▶ WORK INSTRUCTIONS
When you reach the line in the listing below that contains "Given: Click the green 行動力 gauge bar", begin returning lines exactly as written, and stop after the line that contains "Click the Coupons tag icon". Return no other lines.

======== GIVEN ENTRIES ========

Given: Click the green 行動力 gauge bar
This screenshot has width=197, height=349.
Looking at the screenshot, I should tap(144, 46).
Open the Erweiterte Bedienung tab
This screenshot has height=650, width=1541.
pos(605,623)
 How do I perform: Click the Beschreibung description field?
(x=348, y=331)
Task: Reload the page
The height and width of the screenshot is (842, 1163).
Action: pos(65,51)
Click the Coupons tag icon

========
======== GIVEN ENTRIES ========

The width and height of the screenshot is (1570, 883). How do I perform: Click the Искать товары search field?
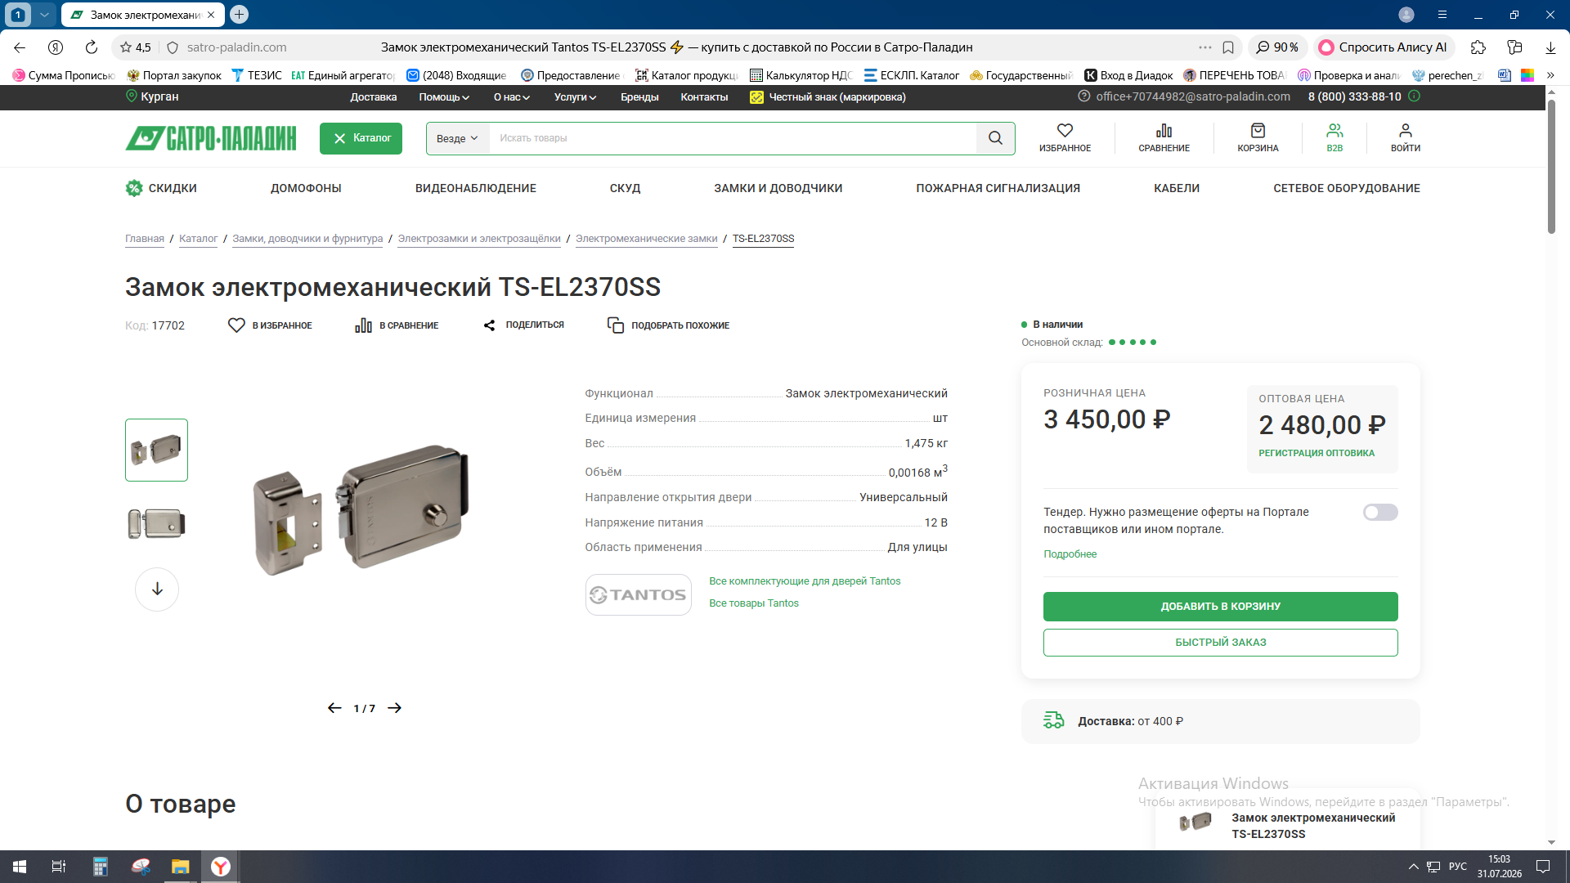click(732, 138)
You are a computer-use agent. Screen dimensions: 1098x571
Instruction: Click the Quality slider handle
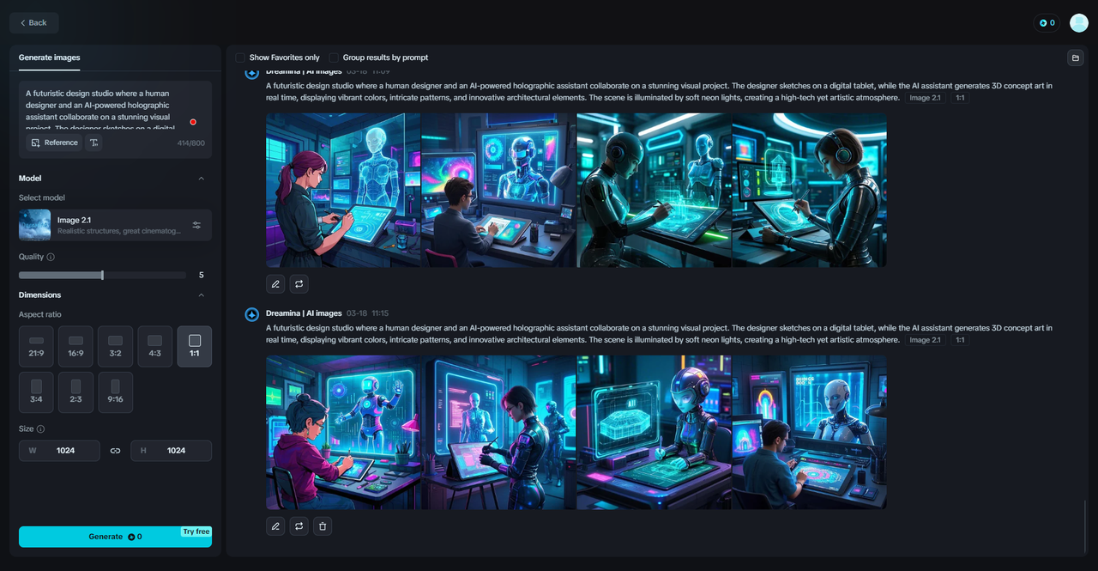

========
======== GIVEN ENTRIES ========

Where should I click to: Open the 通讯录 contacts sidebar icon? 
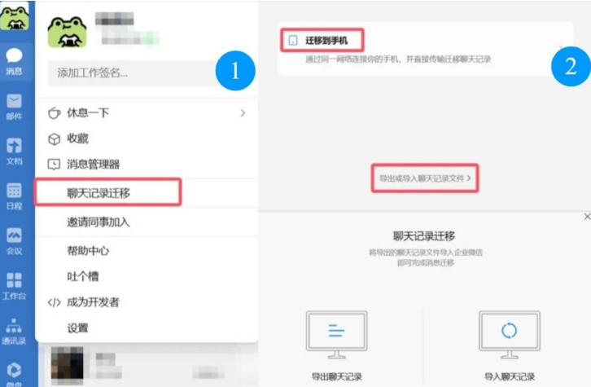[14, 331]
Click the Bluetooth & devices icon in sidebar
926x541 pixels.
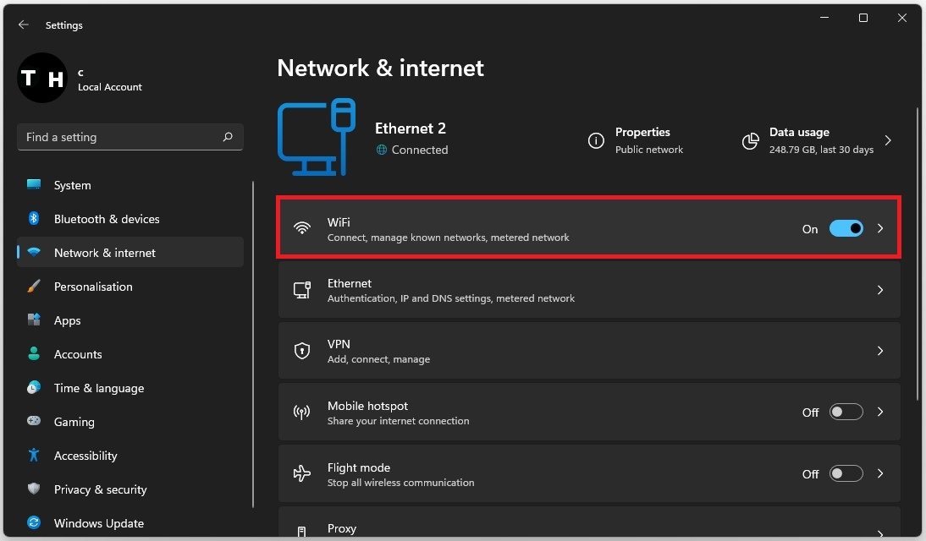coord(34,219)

========

▶ THE COMPLETED TASK
Given: Click the green 行動力 gauge bar
This screenshot has width=197, height=349.
Looking at the screenshot, I should tap(144, 46).
Open the Erweiterte Bedienung tab
This screenshot has height=650, width=1541.
pos(605,623)
 How do I perform: Click the Beschreibung description field?
(x=348, y=331)
Task: Reload the page
The height and width of the screenshot is (842, 1163).
Action: pos(65,51)
Click the Coupons tag icon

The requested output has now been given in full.